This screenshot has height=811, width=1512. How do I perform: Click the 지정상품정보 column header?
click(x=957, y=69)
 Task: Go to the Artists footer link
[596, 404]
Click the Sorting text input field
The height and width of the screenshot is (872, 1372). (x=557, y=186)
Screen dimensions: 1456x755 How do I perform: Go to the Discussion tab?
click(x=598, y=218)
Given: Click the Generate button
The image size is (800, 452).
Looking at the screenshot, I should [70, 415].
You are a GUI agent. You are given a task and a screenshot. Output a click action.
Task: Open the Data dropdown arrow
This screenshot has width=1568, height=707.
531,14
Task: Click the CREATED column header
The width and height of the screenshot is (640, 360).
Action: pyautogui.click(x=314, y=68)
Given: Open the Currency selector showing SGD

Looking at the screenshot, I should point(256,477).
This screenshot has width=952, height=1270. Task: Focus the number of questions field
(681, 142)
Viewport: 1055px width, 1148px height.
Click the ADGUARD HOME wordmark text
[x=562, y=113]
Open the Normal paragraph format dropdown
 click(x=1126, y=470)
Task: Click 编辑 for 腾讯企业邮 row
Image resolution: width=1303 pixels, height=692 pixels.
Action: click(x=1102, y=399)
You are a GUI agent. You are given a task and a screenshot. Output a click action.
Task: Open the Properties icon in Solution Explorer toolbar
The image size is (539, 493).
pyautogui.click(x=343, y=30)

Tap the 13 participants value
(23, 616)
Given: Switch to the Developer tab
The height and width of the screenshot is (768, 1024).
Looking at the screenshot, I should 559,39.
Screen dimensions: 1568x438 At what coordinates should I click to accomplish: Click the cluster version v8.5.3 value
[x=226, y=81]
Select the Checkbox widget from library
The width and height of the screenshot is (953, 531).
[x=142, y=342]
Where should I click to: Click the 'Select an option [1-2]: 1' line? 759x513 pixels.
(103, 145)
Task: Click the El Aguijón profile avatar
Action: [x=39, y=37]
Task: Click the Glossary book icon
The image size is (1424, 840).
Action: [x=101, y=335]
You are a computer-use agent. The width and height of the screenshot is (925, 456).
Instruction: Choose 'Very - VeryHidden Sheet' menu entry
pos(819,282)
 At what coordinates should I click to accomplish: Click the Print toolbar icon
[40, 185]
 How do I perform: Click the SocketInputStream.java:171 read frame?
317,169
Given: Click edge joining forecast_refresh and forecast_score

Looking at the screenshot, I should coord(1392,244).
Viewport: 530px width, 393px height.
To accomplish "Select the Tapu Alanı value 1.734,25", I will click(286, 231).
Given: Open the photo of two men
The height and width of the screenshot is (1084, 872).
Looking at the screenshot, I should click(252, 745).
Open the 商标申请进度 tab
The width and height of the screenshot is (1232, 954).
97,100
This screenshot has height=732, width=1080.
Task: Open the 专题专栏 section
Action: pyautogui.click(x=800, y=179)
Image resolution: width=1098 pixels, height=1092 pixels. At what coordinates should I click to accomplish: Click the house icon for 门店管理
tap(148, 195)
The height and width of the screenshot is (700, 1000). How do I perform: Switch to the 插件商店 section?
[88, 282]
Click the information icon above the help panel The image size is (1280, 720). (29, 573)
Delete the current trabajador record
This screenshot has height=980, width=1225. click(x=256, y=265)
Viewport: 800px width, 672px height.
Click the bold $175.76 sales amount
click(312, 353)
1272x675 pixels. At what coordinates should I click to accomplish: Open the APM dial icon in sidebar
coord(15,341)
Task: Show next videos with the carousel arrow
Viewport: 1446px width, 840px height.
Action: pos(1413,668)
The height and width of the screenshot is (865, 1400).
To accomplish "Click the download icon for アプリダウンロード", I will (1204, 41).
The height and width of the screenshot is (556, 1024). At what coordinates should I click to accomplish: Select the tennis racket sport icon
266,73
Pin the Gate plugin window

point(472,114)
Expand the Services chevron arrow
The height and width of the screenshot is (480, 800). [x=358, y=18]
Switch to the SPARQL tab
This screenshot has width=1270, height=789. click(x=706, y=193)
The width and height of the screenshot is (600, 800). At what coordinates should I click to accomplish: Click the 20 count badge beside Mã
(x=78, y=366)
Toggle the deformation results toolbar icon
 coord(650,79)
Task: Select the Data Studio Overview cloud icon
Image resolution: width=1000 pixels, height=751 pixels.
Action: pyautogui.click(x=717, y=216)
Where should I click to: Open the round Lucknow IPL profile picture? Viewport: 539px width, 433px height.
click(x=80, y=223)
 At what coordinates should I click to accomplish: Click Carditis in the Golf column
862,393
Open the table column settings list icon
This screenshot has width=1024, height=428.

--------------------

Exercise goal: All records should be returned verbatim, none left out.

Response to this exercise:
This screenshot has height=811, width=1512. How do I perform: Click the 지정상품정보 column header?
click(x=957, y=69)
 Task: Go to the Artists footer link
[596, 404]
Click the Sorting text input field
The height and width of the screenshot is (872, 1372). (x=557, y=186)
Screen dimensions: 1456x755 How do I perform: Go to the Discussion tab?
click(x=598, y=218)
Given: Click the Generate button
The image size is (800, 452).
Looking at the screenshot, I should [70, 415].
You are a GUI agent. You are given a task and a screenshot. Output a click action.
Task: Open the Data dropdown arrow
This screenshot has width=1568, height=707.
531,14
Task: Click the CREATED column header
The width and height of the screenshot is (640, 360).
Action: pyautogui.click(x=314, y=68)
Given: Open the Currency selector showing SGD

Looking at the screenshot, I should point(256,477).
This screenshot has width=952, height=1270. Task: Focus the number of questions field
(681, 142)
Viewport: 1055px width, 1148px height.
Click the ADGUARD HOME wordmark text
[x=562, y=113]
Open the Normal paragraph format dropdown
 click(x=1126, y=470)
Task: Click 编辑 for 腾讯企业邮 row
Image resolution: width=1303 pixels, height=692 pixels.
Action: click(x=1102, y=399)
You are a GUI agent. You are given a task and a screenshot. Output a click action.
Task: Open the Properties icon in Solution Explorer toolbar
The image size is (539, 493).
pyautogui.click(x=343, y=30)

Tap the 13 participants value
(23, 616)
Given: Switch to the Developer tab
The height and width of the screenshot is (768, 1024).
Looking at the screenshot, I should 559,39.
Screen dimensions: 1568x438 At what coordinates should I click to accomplish: Click the cluster version v8.5.3 value
[x=226, y=81]
Select the Checkbox widget from library
The width and height of the screenshot is (953, 531).
[x=142, y=342]
Where should I click to: Click the 'Select an option [1-2]: 1' line? 759x513 pixels.
(103, 145)
Task: Click the El Aguijón profile avatar
Action: [x=39, y=37]
Task: Click the Glossary book icon
The image size is (1424, 840).
Action: [x=101, y=335]
You are a computer-use agent. The width and height of the screenshot is (925, 456).
Instruction: Choose 'Very - VeryHidden Sheet' menu entry
pos(819,282)
 At what coordinates should I click to accomplish: Click the Print toolbar icon
[40, 185]
 How do I perform: Click the SocketInputStream.java:171 read frame?
317,169
Given: Click edge joining forecast_refresh and forecast_score

Looking at the screenshot, I should coord(1392,244).
Viewport: 530px width, 393px height.
To accomplish "Select the Tapu Alanı value 1.734,25", I will click(286, 231).
Given: Open the photo of two men
The height and width of the screenshot is (1084, 872).
Looking at the screenshot, I should click(252, 745).
Open the 商标申请进度 tab
The width and height of the screenshot is (1232, 954).
97,100
This screenshot has height=732, width=1080.
Task: Open the 专题专栏 section
Action: pyautogui.click(x=800, y=179)
Image resolution: width=1098 pixels, height=1092 pixels. At what coordinates should I click to accomplish: Click the house icon for 门店管理
tap(148, 195)
The height and width of the screenshot is (700, 1000). How do I perform: Switch to the 插件商店 section?
[88, 282]
Click the information icon above the help panel The image size is (1280, 720). (29, 573)
Delete the current trabajador record
This screenshot has height=980, width=1225. click(x=256, y=265)
Viewport: 800px width, 672px height.
Click the bold $175.76 sales amount
click(312, 353)
1272x675 pixels. At what coordinates should I click to accomplish: Open the APM dial icon in sidebar
coord(15,341)
Task: Show next videos with the carousel arrow
Viewport: 1446px width, 840px height.
Action: pos(1413,668)
The height and width of the screenshot is (865, 1400).
To accomplish "Click the download icon for アプリダウンロード", I will (1204, 41).
The height and width of the screenshot is (556, 1024). At what coordinates should I click to accomplish: Select the tennis racket sport icon
266,73
Pin the Gate plugin window

point(472,114)
Expand the Services chevron arrow
The height and width of the screenshot is (480, 800). [x=358, y=18]
Switch to the SPARQL tab
This screenshot has width=1270, height=789. click(x=706, y=193)
The width and height of the screenshot is (600, 800). At what coordinates should I click to accomplish: Click the 20 count badge beside Mã
(x=78, y=366)
Toggle the deformation results toolbar icon
 coord(650,79)
Task: Select the Data Studio Overview cloud icon
Image resolution: width=1000 pixels, height=751 pixels.
Action: pyautogui.click(x=717, y=216)
Where should I click to: Open the round Lucknow IPL profile picture? Viewport: 539px width, 433px height.
click(x=80, y=223)
 At what coordinates should I click to accomplish: Click Carditis in the Golf column
862,393
Open the table column settings list icon
This screenshot has width=1024, height=428.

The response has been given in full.